What you will do: Below is a listing with pictures in it; transcribe exactly the lines from the one that has "Task: Click the add view plus icon" through the one that has "Task: Open the Logging settings page", and omit those pictures.

Extracted information:
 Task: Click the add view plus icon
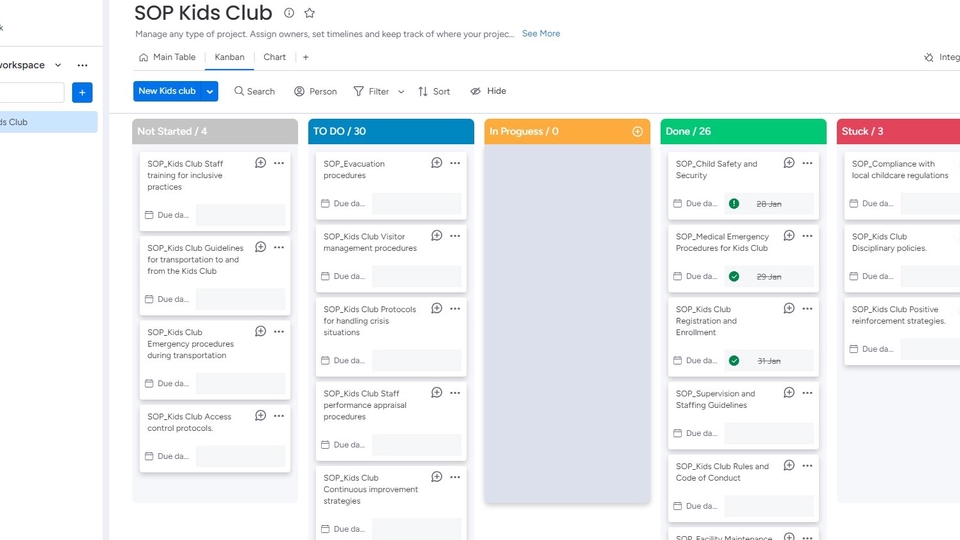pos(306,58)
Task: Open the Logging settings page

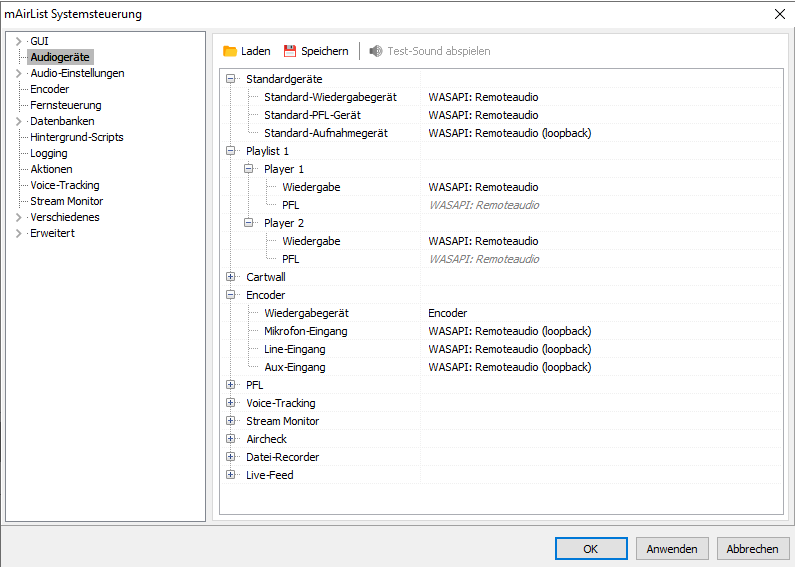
--
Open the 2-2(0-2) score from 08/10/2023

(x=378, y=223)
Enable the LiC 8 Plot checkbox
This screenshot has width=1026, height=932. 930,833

Result for this exercise:
 Task: Click the add view plus icon
pos(306,58)
Task: Open the Logging settings page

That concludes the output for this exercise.